You can combine two properties using this diagram by following the diagram upwards until both branches meet. For example, if a space is both completely normal ("CN") and completely Hausdorff ("CT2"), then following both branches up, you find the spot "•/T5". Since completely Hausdorff spaces are T0 (even though completely normal spaces may not be), you take the T0 side of the slash, so a completely normal completely Hausdorff space is the same as a T5 space.

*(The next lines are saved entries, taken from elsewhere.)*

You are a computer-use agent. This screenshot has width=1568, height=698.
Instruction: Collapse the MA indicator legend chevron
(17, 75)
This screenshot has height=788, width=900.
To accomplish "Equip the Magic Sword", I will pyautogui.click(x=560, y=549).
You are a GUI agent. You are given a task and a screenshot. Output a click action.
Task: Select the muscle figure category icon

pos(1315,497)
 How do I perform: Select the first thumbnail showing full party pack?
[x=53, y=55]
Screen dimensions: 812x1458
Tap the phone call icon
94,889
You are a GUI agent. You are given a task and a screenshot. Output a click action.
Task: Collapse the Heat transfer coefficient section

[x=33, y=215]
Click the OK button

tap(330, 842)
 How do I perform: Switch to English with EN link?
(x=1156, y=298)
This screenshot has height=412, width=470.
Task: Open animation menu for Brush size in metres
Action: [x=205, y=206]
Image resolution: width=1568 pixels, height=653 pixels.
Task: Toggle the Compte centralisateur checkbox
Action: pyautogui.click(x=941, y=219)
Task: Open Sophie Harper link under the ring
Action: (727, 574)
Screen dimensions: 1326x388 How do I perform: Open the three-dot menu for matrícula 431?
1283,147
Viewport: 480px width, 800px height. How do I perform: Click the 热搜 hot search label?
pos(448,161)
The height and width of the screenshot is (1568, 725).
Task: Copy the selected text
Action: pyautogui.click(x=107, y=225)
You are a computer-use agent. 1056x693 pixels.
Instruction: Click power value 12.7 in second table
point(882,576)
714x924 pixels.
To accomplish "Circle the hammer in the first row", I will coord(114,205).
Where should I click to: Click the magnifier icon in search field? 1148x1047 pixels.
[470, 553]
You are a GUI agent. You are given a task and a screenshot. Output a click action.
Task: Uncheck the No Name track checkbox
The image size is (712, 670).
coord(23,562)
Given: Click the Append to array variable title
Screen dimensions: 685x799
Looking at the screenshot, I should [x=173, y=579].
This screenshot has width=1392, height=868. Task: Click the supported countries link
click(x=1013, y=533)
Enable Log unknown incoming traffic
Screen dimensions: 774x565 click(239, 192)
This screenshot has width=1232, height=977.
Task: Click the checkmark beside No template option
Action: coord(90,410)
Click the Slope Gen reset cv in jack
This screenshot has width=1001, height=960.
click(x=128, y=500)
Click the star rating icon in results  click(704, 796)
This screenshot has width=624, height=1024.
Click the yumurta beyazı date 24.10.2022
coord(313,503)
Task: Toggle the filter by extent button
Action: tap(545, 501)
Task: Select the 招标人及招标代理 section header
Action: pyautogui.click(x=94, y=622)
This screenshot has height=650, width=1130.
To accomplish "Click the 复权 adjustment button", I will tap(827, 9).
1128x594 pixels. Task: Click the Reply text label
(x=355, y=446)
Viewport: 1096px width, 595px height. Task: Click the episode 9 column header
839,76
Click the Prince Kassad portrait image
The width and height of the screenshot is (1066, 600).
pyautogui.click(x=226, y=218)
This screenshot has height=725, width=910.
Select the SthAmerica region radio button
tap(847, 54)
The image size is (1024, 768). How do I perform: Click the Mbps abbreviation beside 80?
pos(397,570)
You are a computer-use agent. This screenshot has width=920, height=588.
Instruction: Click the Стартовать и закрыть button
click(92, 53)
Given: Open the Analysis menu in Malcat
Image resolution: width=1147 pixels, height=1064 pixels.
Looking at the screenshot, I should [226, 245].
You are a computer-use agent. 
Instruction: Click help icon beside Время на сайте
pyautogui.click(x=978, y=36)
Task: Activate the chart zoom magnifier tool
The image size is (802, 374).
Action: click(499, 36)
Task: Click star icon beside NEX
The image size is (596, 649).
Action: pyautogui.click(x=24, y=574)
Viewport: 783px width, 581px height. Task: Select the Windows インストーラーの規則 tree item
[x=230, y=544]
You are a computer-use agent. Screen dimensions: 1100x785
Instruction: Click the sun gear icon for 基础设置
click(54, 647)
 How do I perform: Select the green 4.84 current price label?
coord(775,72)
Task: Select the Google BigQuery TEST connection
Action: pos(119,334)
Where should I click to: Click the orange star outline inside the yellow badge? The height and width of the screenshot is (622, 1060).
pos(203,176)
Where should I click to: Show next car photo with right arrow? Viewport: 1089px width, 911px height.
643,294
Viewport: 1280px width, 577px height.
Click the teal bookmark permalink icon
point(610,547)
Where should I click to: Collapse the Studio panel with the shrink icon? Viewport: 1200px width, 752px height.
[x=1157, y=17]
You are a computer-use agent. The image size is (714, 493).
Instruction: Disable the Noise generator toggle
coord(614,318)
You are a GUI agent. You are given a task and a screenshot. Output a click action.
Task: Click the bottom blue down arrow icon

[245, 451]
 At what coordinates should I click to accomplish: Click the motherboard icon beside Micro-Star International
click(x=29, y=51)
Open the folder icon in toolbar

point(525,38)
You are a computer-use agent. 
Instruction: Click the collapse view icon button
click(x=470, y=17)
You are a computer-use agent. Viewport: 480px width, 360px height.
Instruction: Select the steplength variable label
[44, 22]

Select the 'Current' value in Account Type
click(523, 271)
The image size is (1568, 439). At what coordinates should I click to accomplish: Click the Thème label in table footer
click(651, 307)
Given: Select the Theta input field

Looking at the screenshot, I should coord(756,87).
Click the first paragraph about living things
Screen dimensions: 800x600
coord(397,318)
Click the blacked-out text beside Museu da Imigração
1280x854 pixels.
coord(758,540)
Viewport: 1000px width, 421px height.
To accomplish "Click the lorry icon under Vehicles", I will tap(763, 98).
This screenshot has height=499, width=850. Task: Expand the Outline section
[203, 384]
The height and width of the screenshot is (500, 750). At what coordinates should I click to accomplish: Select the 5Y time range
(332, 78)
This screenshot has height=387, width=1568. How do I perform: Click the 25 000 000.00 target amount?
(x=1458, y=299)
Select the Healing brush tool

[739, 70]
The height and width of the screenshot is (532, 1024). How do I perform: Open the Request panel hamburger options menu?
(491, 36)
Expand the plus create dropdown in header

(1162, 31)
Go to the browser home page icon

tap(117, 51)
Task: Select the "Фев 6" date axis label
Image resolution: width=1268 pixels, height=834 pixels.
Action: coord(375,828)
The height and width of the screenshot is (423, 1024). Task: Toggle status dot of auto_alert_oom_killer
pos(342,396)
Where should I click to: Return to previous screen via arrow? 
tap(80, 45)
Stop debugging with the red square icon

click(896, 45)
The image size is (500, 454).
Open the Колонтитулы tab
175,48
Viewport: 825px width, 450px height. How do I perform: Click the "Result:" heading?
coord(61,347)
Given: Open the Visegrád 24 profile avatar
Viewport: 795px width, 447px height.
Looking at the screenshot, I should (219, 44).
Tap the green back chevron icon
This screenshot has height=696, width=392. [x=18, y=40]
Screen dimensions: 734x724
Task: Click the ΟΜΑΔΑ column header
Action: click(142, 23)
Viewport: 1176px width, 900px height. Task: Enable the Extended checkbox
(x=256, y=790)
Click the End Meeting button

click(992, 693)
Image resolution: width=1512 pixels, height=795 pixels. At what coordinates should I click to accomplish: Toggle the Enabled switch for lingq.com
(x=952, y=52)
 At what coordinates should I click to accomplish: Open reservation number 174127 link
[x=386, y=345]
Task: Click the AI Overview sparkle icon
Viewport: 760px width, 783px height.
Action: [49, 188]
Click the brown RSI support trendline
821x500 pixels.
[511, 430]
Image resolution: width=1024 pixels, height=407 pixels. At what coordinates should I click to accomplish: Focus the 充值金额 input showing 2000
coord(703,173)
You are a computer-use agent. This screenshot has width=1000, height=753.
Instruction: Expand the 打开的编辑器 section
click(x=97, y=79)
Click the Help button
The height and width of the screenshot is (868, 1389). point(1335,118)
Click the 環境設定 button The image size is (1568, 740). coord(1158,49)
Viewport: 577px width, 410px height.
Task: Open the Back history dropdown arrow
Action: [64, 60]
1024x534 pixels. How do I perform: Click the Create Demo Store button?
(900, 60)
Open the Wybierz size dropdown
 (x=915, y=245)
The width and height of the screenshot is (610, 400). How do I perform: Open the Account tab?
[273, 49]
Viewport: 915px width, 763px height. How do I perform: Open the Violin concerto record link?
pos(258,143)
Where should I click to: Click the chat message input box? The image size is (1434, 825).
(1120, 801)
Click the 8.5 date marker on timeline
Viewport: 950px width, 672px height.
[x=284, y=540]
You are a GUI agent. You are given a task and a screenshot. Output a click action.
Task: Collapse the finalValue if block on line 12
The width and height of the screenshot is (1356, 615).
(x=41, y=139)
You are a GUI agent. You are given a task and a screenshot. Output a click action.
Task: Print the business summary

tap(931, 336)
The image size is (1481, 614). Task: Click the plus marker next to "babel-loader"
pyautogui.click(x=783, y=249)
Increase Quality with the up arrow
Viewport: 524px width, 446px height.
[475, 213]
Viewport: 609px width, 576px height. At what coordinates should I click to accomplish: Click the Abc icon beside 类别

As you can see from the diagram, normal and R0 together imply a host of other properties. Since regularity is the most well known of these, spaces that are both normal and R0 are typically called "normal regular spaces". In a somewhat similar fashion, T4 spaces are often called "normal Hausdorff spaces" by people that wish to avoid the "T" notation. (Wikipedia, in particular, wishes to avoid this notation, because it is less likely to be unambiguously understood.) These conventions can be generalised to other regular and Hausdorff spaces.

Other separation axioms

There are some other conditions on topological spaces that are sometimes classified with the separation axioms, but these don't fit in with the usual separation axioms as completely. Other than their definitions, they won't be discussed here.

X is semiregular if the regular open sets form a base for the open sets of X. Any regular space must also be semiregular.

X is fully normal if every open cover has an open star refinement. Every fully normal space must also be both normal regular and paracompact. In fact, fully normal spaces actually have more to do with paracompactness than with the usual separation axioms.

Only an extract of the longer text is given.